Taken together, these three strategies would effectively eliminate the fiscal gap through 2035, replenish the city’s reserves, and provide additional fiscal capacity to invest in infrastructure projects, according to the task force report.
The city’s finances has been a hot topic among candidates for this year’s city council election. Some candidates want to diversify Sammamish’s revenue sources away from property taxes, while others want to make the City’s current operations more efficient.
For instance, Roisin O’Farrell wants to create a Sammamish business directory so that more residents can shop at local businesses, thereby keeping sales tax revenue within the city.
“By providing more commercial space for such businesses, the city can keep more of the sales taxes that residents already pay here in the city instead of going to other cities,” Stuart said in her interview with the Sammamish Independent.
Sid Gupta similarly believes that diversification of Sammamish’s revenue sources will ease the current overreliance on property taxes. Uma Coimbature suggests boosting Sammamish’s appeal as a tourism destination to increase the city’s economic vitality.
Amato, in his interview, said he wants better prioritization of City spending and performance-based budgets. He listed public safety, infrastructure, and services for seniors and youth as the priorities that he would want the City to focus on.
“I will ensure expenses are tracked to outcomes so we know when programs are working and deserve continued funding, falling behind and need reform, or failing and must be cut,” Amato said on his campaign website.
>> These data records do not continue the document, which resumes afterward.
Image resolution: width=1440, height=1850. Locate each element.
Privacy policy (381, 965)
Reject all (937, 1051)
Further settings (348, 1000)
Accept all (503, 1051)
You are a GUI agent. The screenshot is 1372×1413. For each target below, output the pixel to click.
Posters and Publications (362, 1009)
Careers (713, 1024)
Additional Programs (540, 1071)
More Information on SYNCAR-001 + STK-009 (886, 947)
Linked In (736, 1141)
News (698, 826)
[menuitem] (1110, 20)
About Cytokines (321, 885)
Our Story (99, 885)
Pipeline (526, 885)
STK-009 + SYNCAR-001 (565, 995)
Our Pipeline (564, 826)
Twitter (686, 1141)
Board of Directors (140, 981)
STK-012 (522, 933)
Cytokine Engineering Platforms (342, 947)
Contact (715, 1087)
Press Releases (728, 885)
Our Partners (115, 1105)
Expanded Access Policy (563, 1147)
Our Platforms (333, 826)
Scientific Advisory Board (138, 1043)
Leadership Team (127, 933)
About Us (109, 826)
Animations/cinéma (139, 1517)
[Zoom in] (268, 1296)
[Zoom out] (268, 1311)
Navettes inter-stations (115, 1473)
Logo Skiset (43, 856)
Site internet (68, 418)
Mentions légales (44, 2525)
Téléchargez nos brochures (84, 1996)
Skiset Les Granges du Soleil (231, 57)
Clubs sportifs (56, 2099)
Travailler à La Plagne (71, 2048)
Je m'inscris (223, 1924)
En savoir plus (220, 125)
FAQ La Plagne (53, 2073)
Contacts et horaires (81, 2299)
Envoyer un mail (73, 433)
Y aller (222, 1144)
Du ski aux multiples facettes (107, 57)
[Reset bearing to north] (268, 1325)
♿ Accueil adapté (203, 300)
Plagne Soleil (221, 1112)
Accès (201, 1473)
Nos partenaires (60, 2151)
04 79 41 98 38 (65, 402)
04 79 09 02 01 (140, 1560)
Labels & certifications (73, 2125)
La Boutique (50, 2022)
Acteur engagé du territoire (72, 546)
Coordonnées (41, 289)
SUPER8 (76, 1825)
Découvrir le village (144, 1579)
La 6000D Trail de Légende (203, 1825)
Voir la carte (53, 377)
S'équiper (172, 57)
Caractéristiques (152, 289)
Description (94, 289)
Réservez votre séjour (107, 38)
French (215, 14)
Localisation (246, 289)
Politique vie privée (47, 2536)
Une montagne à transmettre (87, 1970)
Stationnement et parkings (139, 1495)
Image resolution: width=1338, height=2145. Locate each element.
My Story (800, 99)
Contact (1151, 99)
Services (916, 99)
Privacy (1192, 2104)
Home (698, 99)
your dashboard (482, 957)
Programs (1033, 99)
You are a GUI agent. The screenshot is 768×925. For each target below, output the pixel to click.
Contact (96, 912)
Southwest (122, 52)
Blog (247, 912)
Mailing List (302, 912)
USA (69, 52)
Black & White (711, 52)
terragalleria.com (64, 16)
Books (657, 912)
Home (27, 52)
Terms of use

Randolph, who describes herself as fiscally conservative, indicated that she views raising taxes as the last resort.
“I would like for us to look at synergies within our budget processing. We can find ways for [public works] teams to work together, to be able to find ways to optimize some of the expenses,” Randolph said.
With the work of the Fiscal Sustainability Taskforce completed, Sammamish is only starting the process of addressing its looming budget gap. The ultimate direction the City takes, whether to diversify and grow its revenue sources, or reduce the budget, will be decided by voters on Nov. 7.
Correction: This article originally stated the City will have a “$5 million budget deficit” by 2028, which was not accurate. We have changed this to “$5 million negative balance in its general fund” to reflect estimates that the City will have a negative general fund balance by 2028.